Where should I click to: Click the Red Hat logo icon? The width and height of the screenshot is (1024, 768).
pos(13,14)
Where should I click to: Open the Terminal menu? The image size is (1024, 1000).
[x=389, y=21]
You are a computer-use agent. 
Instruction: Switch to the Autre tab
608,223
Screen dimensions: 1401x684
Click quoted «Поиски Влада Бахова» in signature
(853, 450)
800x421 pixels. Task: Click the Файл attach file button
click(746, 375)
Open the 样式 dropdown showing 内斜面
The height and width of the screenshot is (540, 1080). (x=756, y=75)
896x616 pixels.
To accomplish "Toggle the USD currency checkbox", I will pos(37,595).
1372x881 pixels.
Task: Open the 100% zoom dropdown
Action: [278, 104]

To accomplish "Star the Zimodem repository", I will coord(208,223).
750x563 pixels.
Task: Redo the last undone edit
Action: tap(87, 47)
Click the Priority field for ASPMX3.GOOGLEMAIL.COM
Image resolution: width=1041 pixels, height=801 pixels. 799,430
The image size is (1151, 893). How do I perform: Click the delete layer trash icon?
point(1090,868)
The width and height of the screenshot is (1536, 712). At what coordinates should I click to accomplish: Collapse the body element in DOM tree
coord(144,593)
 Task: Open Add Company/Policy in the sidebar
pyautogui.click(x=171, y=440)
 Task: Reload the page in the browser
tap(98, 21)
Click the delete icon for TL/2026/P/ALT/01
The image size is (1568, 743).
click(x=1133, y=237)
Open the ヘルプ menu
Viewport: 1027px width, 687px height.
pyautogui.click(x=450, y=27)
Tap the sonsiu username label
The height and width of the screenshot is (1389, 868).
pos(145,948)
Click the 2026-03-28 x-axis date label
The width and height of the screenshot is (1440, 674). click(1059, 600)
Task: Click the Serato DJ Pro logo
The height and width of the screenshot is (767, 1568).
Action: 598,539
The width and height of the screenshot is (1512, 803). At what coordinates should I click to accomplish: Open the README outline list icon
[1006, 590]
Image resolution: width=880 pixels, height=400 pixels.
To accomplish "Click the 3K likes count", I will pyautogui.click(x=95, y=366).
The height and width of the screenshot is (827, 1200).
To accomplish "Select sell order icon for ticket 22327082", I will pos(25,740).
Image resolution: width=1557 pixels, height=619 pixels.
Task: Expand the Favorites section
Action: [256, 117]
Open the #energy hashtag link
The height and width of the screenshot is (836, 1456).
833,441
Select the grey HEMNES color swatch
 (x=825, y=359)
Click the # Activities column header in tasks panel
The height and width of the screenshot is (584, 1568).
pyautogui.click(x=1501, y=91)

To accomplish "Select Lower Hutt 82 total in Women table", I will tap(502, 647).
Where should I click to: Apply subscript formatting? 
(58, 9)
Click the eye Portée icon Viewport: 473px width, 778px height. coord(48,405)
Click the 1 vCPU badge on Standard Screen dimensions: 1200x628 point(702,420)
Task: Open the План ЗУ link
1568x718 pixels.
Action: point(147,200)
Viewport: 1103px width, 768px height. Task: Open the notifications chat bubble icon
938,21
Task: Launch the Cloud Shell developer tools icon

+---+

WHAT THIS TASK INVOLVES: Copy every record above out again, word for word.

REPLY TO THE TASK:
Where should I click to: Click the Red Hat logo icon? The width and height of the screenshot is (1024, 768).
pos(13,14)
Where should I click to: Open the Terminal menu? The image size is (1024, 1000).
[x=389, y=21]
You are a computer-use agent. 
Instruction: Switch to the Autre tab
608,223
Screen dimensions: 1401x684
Click quoted «Поиски Влада Бахова» in signature
(853, 450)
800x421 pixels. Task: Click the Файл attach file button
click(746, 375)
Open the 样式 dropdown showing 内斜面
The height and width of the screenshot is (540, 1080). (x=756, y=75)
896x616 pixels.
To accomplish "Toggle the USD currency checkbox", I will pos(37,595).
1372x881 pixels.
Task: Open the 100% zoom dropdown
Action: [278, 104]

To accomplish "Star the Zimodem repository", I will coord(208,223).
750x563 pixels.
Task: Redo the last undone edit
Action: tap(87, 47)
Click the Priority field for ASPMX3.GOOGLEMAIL.COM
Image resolution: width=1041 pixels, height=801 pixels. 799,430
The image size is (1151, 893). How do I perform: Click the delete layer trash icon?
point(1090,868)
The width and height of the screenshot is (1536, 712). At what coordinates should I click to accomplish: Collapse the body element in DOM tree
coord(144,593)
 Task: Open Add Company/Policy in the sidebar
pyautogui.click(x=171, y=440)
 Task: Reload the page in the browser
tap(98, 21)
Click the delete icon for TL/2026/P/ALT/01
The image size is (1568, 743).
click(x=1133, y=237)
Open the ヘルプ menu
Viewport: 1027px width, 687px height.
pyautogui.click(x=450, y=27)
Tap the sonsiu username label
The height and width of the screenshot is (1389, 868).
pos(145,948)
Click the 2026-03-28 x-axis date label
The width and height of the screenshot is (1440, 674). click(1059, 600)
Task: Click the Serato DJ Pro logo
The height and width of the screenshot is (767, 1568).
Action: 598,539
The width and height of the screenshot is (1512, 803). At what coordinates should I click to accomplish: Open the README outline list icon
[1006, 590]
Image resolution: width=880 pixels, height=400 pixels.
To accomplish "Click the 3K likes count", I will pyautogui.click(x=95, y=366).
The height and width of the screenshot is (827, 1200).
To accomplish "Select sell order icon for ticket 22327082", I will pos(25,740).
Image resolution: width=1557 pixels, height=619 pixels.
Task: Expand the Favorites section
Action: [256, 117]
Open the #energy hashtag link
The height and width of the screenshot is (836, 1456).
833,441
Select the grey HEMNES color swatch
 (x=825, y=359)
Click the # Activities column header in tasks panel
The height and width of the screenshot is (584, 1568).
pyautogui.click(x=1501, y=91)

To accomplish "Select Lower Hutt 82 total in Women table", I will tap(502, 647).
Where should I click to: Apply subscript formatting? 
(58, 9)
Click the eye Portée icon Viewport: 473px width, 778px height. coord(48,405)
Click the 1 vCPU badge on Standard Screen dimensions: 1200x628 point(702,420)
Task: Open the План ЗУ link
1568x718 pixels.
Action: point(147,200)
Viewport: 1103px width, 768px height. Task: Open the notifications chat bubble icon
938,21
Task: Launch the Cloud Shell developer tools icon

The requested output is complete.